Tóxico, gás de buzina vira moda no interior de São Paulo
Vendido em qualquer loja da esquina por R$ 10, o gás de buzina virou
"febre" entre os jovens de classe média do interior de São Paulo.
Criada para fazer barulho em eventos esportivos, a buzina em questão é
um tubo de aerossol com uma corneta e contém butano e propano, gases
tóxicos derivados do petróleo. Quando inalada, a substância reduz a
circulação de oxigênio no cérebro, provocando tontura, euforia e
alucinações.
"Tem gente usando o gás em festas, baile de formatura e em reuniões em
condomínios fechados", afirma o delegado Renato Puppo, de São José do
Rio Preto (a 438 km de São Paulo). Ele diz que passou a encontrar o
produto "com frequência" desde o final do ano passado.
Puppo é o responsável pelas investigações da morte da universitária
Maria Luiza Perassolo, de 18 anos, na semana passada. Ela teve uma
parada cardiorrespiratória após inalar o gás com amigos em um condomínio
fechado.
Meses antes, um estudante de medicina também morreu após usar o gás em Fernandópolis, cidade vizinha.
Para especialistas, a buzina virou uma opção acessível para jovens que
buscam sensações semelhantes às provocadas por drogas ilícitas.
Mas os riscos de overdose são maiores, explica o psiquiatra e professor
da Unifesp (Universidade Federal de São Paulo) Ronaldo Laranjeira,
porque é difícil controlar a quantidade por via respiratória.
Além disso, a cocaína e o ecstasy, por exemplo, produzem efeitos mais
duradouros. No caso da buzina, as sensações duram segundos, então a
chance de o usuário inalar o gás repetidamente é maior.
"Os maiores riscos são de infarto, por causa da ação do propano no
coração, e de danos cerebrais, como redução da memória ou da capacidade
de aprendizado, causados pela falta de oxigênio", diz a professora
Danielle de Oliveira, presidente da Sociedade Brasileira de Toxicologia.

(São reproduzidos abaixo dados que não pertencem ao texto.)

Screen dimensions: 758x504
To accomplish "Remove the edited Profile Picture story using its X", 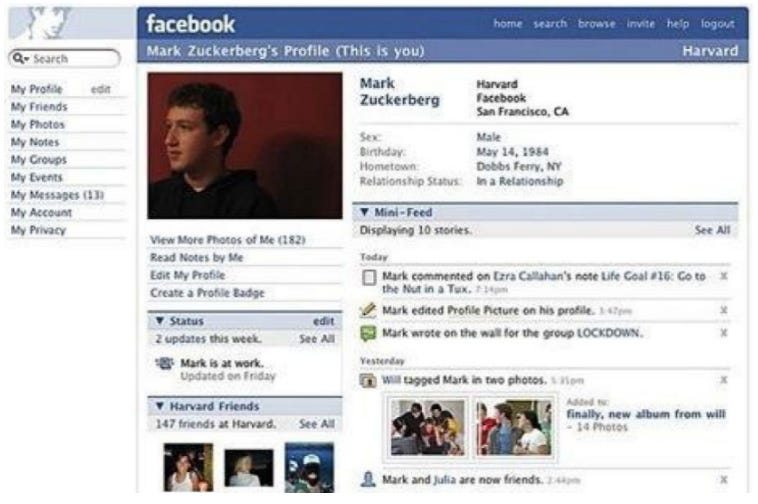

Danielle lembra que o uso do gás como droga não é novo, mas afirma que
os casos aumentaram.
SENSAÇÃO DE LOUCURA — "É um grau muito rápido o que a buzina te dá. É
tipo loló [espécie de lança-perfume], mas mais fraco. Dá aquela sensação
de 'loucura' por uns dez segundos e depois passa", afirma uma
universitária de São Carlos.
Para Laranjeira, o gás de buzina e os solventes são consideradas drogas
de iniciação. "Você não precisa ir na 'boca' para comprar, e o solvente
soa mais light do que a cocaína, como se fosse uma coisa de baixo risco.
Parece só um gás de efeito curto."
Segundo o psiquiatra, os casos noticiados recentemente, de
universitários de classe média, refletem uma mudança no perfil de
usuários de solventes. Ele lembra que a cola de sapateiro, por exemplo,
nas décadas de 80 e 90, era usada por jovens de classe mais baixa.
A visibilidade que a buzina ganhou na época da Copa também contribuiu
para o aumento. Alguns jovens contam que, apesar de não terem o hábito,
inalaram o gás "de bobeira" durante o Mundial, porque estava "chovendo
buzina". "Achei que era a melhor coisa a se fazer com a buzina depois do
7x1", diz uma arquiteta do Rio de 28 anos.
CIDADE MOBILIZADA — Em Rio Preto, a morte de Maria Luiza mobilizou a
cidade. Segundo Puppo, comerciantes estão retirando o produto das
prateleiras.
Na quinta-feira (31.mar.2016), os vereadores da Câmara Municipal
aprovaram, por unanimidade, um projeto de lei que proíbe a
comercialização e o uso da buzina.
A proposta foi feita em janeiro, depois que outra estudante de 17 anos
teve uma parada cardíaca e entrou em coma em decorrência do uso do gás.
Ela sobreviveu.
No âmbito nacional, um projeto que quer proibir o produto tramita na Câmara desde 2008.
Em Goiás, a venda da buzina é ilegal desde 2012, quando um jovem morreu após inalar o conteúdo de um frasco inteiro.